▶ _Requirement_
With the pictures left out, please return exactly the line holding "How do I perform: Open" and each following line until the entries end.

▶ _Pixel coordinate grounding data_
************
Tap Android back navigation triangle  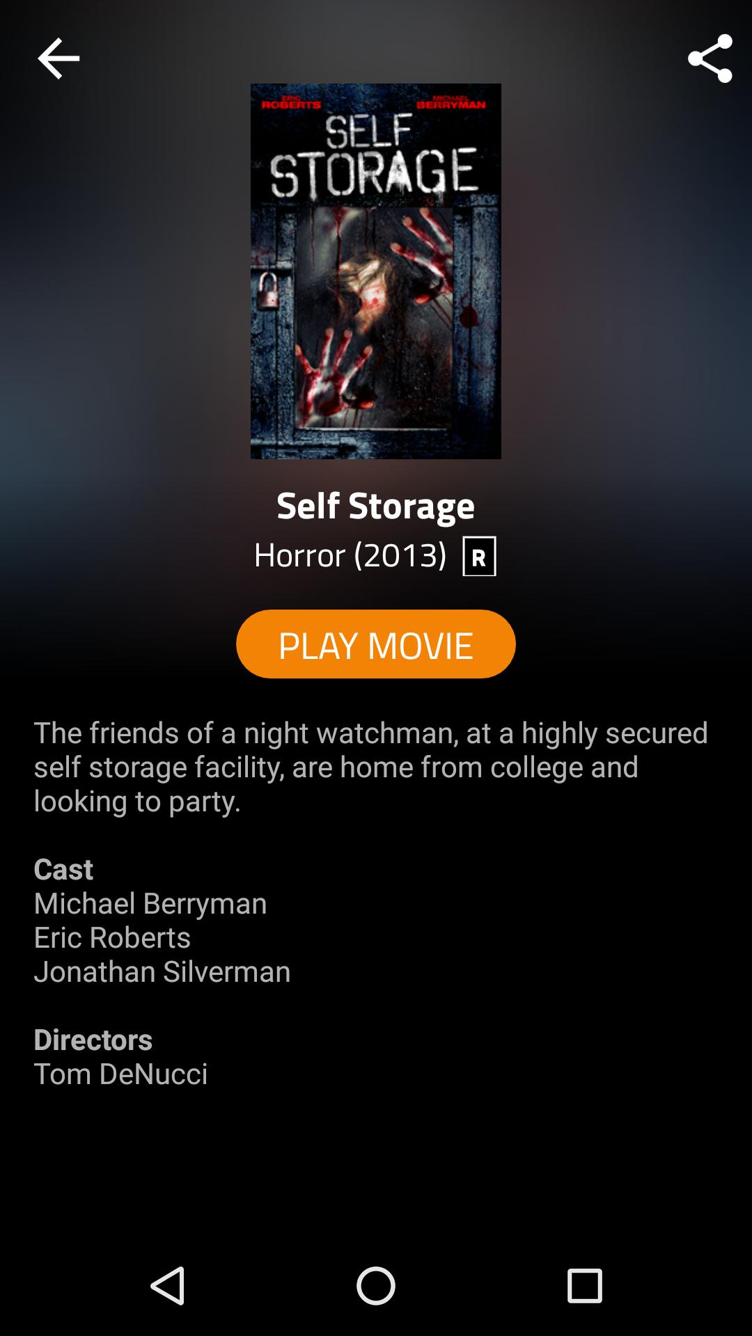coord(168,1285)
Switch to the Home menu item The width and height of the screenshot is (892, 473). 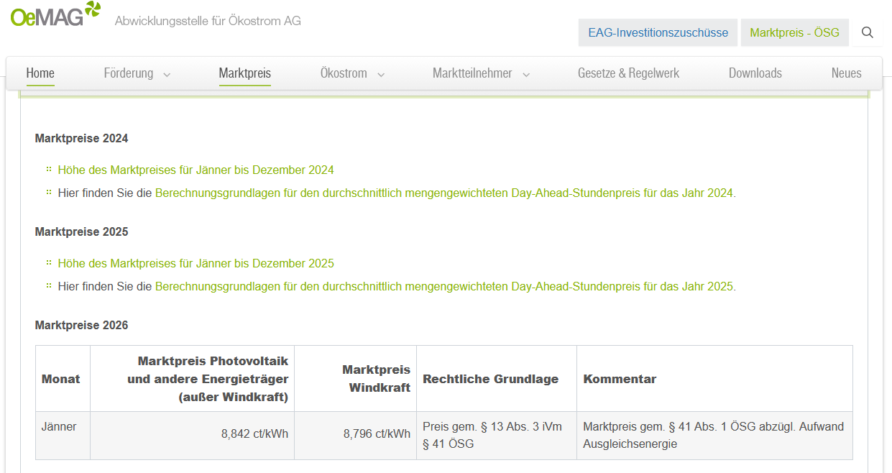[40, 73]
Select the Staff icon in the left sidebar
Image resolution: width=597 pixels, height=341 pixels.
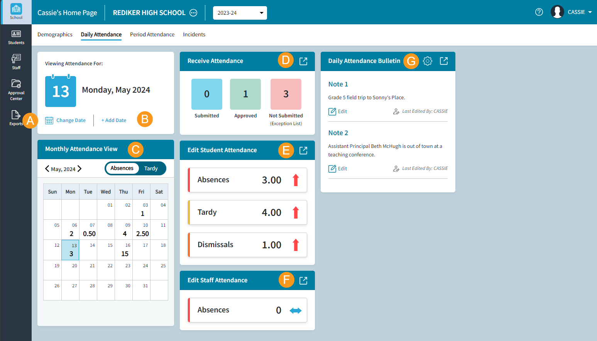16,61
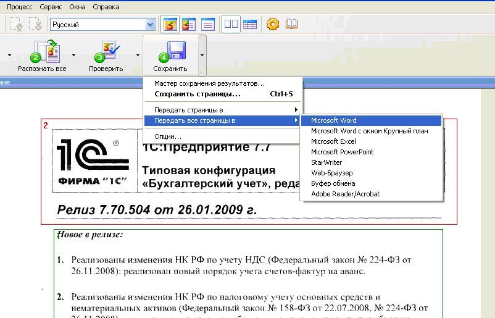The image size is (495, 318).
Task: Toggle the text-only view mode button
Action: (208, 25)
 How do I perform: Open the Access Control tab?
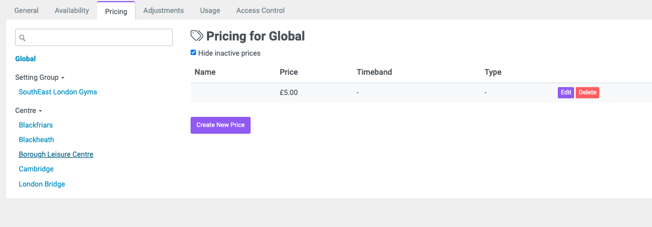click(x=260, y=11)
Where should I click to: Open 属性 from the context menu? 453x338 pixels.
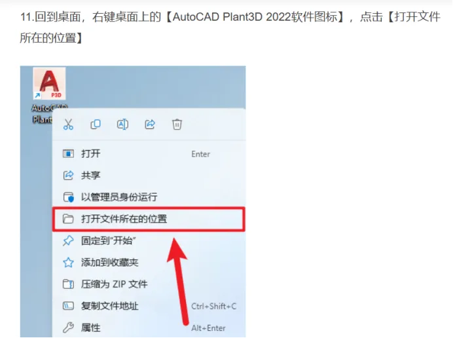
************
▶ _Output of the task_
 How do I perform: Open the Access Control tab?
click(x=260, y=11)
Where should I click to: Open 属性 from the context menu? 453x338 pixels.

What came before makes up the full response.